WORK ITEM:
Find the line containing "Sin categoría (243, 491)" in the records below. Copy exactly that line and each one after it, ending at the line containing "reservas@turismodesegovia.com (989, 1851)", and nothing more.

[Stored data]

▼

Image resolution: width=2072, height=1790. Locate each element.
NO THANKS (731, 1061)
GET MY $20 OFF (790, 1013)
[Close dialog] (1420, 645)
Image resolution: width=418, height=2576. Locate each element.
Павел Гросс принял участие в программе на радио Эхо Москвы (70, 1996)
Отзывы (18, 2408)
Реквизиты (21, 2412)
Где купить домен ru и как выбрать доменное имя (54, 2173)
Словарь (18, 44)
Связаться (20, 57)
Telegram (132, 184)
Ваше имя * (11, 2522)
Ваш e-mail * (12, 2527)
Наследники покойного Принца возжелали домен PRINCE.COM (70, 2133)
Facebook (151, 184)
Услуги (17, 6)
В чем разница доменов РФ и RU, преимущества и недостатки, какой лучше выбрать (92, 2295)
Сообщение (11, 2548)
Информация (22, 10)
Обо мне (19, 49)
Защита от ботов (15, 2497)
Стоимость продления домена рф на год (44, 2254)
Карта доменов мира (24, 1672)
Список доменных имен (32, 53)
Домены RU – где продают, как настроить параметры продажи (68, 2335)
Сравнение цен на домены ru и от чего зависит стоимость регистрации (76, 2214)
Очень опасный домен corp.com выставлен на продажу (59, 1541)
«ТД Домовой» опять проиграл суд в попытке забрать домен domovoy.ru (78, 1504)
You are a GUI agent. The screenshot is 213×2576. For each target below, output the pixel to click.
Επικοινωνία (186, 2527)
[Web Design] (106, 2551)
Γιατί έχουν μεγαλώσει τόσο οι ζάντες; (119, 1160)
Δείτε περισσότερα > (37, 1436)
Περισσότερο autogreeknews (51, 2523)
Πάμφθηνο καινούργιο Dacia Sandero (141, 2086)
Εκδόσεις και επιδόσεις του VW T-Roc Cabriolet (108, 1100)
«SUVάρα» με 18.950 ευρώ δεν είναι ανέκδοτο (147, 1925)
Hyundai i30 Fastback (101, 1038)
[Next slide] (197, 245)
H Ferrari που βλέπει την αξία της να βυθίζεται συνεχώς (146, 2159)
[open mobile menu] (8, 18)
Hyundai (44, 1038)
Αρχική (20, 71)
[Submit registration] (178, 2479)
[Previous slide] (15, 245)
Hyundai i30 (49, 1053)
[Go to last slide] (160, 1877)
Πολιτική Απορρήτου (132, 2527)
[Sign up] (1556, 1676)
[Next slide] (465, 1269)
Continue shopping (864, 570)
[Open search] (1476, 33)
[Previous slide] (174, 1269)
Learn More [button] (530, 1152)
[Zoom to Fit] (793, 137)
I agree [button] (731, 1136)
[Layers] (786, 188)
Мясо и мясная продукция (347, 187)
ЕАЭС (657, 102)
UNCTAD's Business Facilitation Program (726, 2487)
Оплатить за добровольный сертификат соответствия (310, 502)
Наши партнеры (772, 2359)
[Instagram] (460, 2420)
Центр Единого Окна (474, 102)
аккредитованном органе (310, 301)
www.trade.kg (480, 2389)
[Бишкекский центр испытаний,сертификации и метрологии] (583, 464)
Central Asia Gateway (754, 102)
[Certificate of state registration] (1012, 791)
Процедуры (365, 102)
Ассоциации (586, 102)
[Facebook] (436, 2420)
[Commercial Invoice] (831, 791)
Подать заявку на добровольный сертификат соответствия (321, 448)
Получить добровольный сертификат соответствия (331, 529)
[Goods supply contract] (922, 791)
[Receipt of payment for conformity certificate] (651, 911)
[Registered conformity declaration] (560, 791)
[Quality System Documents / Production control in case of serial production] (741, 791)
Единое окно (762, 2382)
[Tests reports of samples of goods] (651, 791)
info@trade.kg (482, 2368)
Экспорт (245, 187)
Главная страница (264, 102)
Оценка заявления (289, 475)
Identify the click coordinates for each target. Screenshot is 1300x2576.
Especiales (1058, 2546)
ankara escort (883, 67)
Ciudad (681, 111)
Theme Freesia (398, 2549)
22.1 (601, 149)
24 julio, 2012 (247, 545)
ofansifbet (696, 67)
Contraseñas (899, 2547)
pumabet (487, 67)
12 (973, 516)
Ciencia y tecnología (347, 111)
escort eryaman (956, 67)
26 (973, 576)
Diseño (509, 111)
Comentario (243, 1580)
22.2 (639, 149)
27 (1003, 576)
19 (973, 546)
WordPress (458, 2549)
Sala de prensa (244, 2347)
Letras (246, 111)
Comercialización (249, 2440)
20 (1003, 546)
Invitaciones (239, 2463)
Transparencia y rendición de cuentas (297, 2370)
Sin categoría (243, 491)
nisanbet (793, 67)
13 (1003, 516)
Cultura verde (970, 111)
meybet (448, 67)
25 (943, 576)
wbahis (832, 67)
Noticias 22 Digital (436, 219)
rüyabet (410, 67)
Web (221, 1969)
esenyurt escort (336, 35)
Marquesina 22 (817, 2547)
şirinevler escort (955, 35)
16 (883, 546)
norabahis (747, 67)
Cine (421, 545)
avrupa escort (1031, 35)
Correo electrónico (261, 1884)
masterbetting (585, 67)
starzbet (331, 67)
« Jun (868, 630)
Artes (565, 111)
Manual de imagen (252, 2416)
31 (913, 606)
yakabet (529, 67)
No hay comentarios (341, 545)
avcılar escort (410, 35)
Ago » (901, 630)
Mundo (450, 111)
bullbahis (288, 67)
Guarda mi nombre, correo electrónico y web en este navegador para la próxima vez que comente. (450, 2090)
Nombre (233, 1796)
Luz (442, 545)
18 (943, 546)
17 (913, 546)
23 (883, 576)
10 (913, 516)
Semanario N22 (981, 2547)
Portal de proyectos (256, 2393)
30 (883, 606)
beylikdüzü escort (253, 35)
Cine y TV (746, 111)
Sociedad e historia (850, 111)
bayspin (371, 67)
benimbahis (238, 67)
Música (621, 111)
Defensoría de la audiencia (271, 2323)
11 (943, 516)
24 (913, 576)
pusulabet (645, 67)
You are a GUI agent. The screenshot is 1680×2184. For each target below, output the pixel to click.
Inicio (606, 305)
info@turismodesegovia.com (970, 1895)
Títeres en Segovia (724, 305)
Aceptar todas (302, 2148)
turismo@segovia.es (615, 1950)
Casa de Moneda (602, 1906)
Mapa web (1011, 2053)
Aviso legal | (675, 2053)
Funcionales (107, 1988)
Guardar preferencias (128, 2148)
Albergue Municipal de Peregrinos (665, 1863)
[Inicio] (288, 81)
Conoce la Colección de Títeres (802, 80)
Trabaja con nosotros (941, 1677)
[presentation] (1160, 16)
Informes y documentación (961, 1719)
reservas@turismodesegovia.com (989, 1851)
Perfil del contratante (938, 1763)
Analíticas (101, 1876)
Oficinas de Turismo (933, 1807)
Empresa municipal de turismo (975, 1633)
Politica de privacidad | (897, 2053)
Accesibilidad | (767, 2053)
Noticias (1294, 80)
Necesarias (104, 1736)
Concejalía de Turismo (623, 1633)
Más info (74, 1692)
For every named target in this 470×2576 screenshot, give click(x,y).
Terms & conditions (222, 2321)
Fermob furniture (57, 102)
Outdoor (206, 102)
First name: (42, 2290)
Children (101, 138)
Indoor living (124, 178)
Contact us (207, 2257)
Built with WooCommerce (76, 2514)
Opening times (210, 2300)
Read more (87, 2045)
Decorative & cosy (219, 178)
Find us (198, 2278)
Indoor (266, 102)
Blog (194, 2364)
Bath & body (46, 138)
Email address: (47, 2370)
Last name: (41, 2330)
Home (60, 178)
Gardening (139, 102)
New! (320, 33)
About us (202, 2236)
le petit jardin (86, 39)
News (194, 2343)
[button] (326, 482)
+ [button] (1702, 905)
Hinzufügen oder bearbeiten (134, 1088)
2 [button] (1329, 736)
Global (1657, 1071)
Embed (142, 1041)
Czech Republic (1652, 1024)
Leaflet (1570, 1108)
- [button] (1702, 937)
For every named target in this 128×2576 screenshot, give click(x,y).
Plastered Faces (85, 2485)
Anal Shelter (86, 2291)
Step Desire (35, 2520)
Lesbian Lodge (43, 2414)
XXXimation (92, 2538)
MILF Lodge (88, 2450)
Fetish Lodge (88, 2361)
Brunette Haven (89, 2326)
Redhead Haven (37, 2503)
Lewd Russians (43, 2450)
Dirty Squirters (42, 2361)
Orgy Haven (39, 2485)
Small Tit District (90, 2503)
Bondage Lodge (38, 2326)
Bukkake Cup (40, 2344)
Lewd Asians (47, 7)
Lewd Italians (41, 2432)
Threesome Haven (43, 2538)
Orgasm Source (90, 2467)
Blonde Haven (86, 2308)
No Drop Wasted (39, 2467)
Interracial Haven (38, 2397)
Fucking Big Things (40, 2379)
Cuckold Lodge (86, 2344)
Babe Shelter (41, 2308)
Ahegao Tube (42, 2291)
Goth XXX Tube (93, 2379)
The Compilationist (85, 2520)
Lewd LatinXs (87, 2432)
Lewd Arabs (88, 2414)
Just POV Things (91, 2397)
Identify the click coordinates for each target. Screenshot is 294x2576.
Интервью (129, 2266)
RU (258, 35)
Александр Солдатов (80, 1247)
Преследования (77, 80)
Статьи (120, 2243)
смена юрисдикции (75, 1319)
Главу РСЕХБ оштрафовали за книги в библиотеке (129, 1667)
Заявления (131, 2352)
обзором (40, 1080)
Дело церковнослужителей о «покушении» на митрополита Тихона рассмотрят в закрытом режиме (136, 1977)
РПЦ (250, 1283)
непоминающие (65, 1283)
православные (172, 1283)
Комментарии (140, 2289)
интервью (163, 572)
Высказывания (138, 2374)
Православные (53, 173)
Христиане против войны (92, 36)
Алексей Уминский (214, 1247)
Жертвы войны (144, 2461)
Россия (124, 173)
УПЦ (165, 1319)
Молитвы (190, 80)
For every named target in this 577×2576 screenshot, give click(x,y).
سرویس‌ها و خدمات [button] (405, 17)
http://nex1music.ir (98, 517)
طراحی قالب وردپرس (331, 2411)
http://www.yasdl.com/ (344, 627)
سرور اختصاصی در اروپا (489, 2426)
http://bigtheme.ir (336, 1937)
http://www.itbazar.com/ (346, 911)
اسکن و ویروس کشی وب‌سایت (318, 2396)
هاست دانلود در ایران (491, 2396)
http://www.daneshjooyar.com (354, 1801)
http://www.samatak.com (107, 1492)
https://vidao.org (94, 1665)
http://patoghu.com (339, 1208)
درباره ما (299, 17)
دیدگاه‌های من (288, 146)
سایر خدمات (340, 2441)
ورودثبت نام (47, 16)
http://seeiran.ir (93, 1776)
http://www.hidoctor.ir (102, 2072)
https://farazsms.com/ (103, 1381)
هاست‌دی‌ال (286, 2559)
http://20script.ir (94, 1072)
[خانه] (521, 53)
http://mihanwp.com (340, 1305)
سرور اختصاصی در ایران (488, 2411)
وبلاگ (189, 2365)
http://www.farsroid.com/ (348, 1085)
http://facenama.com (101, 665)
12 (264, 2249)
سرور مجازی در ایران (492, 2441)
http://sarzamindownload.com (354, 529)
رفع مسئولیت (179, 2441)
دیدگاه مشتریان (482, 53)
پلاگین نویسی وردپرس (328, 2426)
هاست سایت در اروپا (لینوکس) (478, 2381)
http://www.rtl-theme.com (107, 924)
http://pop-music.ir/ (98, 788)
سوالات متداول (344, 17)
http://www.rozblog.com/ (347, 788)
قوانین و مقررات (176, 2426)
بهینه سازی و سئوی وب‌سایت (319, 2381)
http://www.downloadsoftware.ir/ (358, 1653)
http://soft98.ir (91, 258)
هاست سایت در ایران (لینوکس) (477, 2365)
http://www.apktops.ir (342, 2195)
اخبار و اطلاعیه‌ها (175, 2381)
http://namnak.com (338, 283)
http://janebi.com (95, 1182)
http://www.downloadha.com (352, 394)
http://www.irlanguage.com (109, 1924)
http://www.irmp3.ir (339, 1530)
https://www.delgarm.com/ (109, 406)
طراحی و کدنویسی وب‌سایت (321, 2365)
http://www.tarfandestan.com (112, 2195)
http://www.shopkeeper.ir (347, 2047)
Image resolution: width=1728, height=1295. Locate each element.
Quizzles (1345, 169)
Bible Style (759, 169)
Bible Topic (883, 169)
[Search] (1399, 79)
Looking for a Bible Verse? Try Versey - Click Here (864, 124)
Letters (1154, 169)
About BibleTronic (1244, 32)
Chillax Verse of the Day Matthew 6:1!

▲

ANSWER TO THE PROBLEM:
Sin categoría (243, 491)
nisanbet (793, 67)
13 (1003, 516)
Cultura verde (970, 111)
meybet (448, 67)
25 (943, 576)
wbahis (832, 67)
Noticias 22 Digital (436, 219)
rüyabet (410, 67)
Web (221, 1969)
esenyurt escort (336, 35)
Marquesina 22 (817, 2547)
şirinevler escort (955, 35)
16 (883, 546)
norabahis (747, 67)
Cine (421, 545)
avrupa escort (1031, 35)
Correo electrónico (261, 1884)
masterbetting (585, 67)
starzbet (331, 67)
« Jun (868, 630)
Artes (565, 111)
Manual de imagen (252, 2416)
31 (913, 606)
yakabet (529, 67)
No hay comentarios (341, 545)
avcılar escort (410, 35)
Ago » (901, 630)
Mundo (450, 111)
bullbahis (288, 67)
Guarda mi nombre, correo electrónico y web en este navegador para la próxima vez que comente. (450, 2090)
Nombre (233, 1796)
Luz (442, 545)
18 (943, 546)
17 (913, 546)
23 (883, 576)
10 (913, 516)
Semanario N22 (981, 2547)
Portal de proyectos (256, 2393)
30 (883, 606)
beylikdüzü escort (253, 35)
Cine y TV (746, 111)
Sociedad e historia (850, 111)
bayspin (371, 67)
benimbahis (238, 67)
Música (621, 111)
Defensoría de la audiencia (271, 2323)
11 (943, 516)
24 (913, 576)
pusulabet (645, 67)
You are a GUI agent. The screenshot is 1680×2184. For each target below, output the pixel to click.
Inicio (606, 305)
info@turismodesegovia.com (970, 1895)
Títeres en Segovia (724, 305)
Aceptar todas (302, 2148)
turismo@segovia.es (615, 1950)
Casa de Moneda (602, 1906)
Mapa web (1011, 2053)
Aviso legal | (675, 2053)
Funcionales (107, 1988)
Guardar preferencias (128, 2148)
Albergue Municipal de Peregrinos (665, 1863)
[Inicio] (288, 81)
Conoce la Colección de Títeres (802, 80)
Trabaja con nosotros (941, 1677)
[presentation] (1160, 16)
Informes y documentación (961, 1719)
reservas@turismodesegovia.com (989, 1851)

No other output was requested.